(Beginning of The input)
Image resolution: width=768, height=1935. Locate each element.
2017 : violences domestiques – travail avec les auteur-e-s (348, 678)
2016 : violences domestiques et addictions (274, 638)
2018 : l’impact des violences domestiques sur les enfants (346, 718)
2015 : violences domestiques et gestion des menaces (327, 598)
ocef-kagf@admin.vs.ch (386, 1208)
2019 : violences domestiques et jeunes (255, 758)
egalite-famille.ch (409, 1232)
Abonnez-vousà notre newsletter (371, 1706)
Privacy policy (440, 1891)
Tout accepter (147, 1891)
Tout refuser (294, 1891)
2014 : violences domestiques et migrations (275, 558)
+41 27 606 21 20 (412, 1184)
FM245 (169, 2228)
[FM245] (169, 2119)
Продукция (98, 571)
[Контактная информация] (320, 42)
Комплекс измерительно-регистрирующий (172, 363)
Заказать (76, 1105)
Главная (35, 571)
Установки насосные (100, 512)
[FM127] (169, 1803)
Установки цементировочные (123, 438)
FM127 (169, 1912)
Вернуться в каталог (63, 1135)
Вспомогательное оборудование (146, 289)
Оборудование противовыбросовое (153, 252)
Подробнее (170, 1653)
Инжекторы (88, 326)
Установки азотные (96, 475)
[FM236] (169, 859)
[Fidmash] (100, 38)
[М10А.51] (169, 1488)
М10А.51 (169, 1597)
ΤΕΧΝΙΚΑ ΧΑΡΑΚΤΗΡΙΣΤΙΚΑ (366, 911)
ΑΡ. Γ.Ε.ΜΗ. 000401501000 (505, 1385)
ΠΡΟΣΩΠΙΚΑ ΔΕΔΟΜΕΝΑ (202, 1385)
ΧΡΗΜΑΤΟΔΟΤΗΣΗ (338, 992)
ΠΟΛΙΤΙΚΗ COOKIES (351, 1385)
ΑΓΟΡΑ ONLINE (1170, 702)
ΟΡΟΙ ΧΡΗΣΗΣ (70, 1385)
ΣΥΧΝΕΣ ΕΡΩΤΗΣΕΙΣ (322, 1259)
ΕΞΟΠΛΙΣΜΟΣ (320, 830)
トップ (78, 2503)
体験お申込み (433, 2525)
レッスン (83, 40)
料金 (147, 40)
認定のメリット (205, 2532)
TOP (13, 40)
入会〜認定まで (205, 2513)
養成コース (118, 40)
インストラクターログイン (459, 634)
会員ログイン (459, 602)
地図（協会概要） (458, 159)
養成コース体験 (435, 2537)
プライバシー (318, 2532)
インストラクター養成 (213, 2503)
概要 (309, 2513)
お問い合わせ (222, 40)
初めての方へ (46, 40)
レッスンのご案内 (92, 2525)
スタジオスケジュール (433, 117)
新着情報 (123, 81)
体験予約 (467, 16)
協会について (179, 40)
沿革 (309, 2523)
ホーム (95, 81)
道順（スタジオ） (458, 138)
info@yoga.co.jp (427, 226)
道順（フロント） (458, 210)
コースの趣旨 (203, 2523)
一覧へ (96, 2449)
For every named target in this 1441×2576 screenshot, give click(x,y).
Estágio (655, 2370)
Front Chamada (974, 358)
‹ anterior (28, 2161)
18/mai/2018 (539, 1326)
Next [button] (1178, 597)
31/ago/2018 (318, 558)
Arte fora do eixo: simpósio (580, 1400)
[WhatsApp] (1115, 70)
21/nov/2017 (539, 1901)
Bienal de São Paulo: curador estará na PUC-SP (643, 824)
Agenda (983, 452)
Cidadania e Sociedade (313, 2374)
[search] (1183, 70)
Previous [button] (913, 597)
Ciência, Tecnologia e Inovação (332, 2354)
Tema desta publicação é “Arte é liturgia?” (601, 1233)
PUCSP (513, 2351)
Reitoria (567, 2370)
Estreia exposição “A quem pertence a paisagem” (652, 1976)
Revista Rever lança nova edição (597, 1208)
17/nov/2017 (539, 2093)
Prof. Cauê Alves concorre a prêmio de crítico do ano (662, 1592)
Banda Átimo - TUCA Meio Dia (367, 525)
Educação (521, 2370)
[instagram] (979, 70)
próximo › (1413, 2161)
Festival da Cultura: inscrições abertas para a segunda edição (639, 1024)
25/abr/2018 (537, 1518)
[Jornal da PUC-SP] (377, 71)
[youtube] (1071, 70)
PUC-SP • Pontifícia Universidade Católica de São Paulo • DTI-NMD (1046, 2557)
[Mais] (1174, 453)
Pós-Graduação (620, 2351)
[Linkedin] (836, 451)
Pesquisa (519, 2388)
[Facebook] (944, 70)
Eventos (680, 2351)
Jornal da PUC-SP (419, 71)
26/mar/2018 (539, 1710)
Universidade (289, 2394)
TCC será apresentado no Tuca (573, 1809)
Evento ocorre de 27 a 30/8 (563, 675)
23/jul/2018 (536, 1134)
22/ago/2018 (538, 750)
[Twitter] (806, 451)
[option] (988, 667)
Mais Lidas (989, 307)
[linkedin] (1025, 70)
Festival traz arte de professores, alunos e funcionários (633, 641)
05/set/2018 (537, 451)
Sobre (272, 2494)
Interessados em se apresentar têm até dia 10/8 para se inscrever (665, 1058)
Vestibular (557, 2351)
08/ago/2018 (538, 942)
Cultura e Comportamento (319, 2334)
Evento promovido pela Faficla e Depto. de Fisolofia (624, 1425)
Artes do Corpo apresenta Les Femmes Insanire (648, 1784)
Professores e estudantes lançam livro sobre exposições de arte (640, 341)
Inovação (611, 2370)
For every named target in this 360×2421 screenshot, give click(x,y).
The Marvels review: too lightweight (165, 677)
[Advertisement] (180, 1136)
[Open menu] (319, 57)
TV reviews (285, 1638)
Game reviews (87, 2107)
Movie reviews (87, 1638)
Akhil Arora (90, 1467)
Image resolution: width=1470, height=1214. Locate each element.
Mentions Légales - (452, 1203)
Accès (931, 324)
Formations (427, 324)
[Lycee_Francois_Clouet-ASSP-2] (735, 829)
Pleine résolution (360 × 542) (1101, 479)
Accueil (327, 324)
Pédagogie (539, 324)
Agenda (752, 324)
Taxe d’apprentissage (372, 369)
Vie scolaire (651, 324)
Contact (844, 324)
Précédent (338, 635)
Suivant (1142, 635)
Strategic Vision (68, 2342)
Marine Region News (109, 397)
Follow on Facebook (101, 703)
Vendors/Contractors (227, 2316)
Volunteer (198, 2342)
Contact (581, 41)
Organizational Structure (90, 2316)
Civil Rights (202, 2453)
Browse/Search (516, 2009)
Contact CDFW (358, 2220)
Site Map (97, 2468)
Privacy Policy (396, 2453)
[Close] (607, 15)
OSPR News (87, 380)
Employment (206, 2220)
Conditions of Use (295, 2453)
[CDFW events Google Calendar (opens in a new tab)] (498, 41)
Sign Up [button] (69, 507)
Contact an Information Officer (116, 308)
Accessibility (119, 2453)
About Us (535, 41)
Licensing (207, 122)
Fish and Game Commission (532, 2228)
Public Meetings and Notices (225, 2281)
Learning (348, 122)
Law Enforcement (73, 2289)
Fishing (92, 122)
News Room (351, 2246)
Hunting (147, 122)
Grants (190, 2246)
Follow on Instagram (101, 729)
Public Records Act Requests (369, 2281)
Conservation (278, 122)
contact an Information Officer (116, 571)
(End of The input)
§ Work task: Using the records above, copy word for word the line with "22/ago/2018 (538, 750)", the line with "Cultura e Comportamento (319, 2334)", and every line between them.

§ Exercise response:
22/ago/2018 (538, 750)
[Twitter] (806, 451)
[option] (988, 667)
Mais Lidas (989, 307)
[linkedin] (1025, 70)
Festival traz arte de professores, alunos e funcionários (633, 641)
05/set/2018 (537, 451)
Sobre (272, 2494)
Interessados em se apresentar têm até dia 10/8 para se inscrever (665, 1058)
Vestibular (557, 2351)
08/ago/2018 (538, 942)
Cultura e Comportamento (319, 2334)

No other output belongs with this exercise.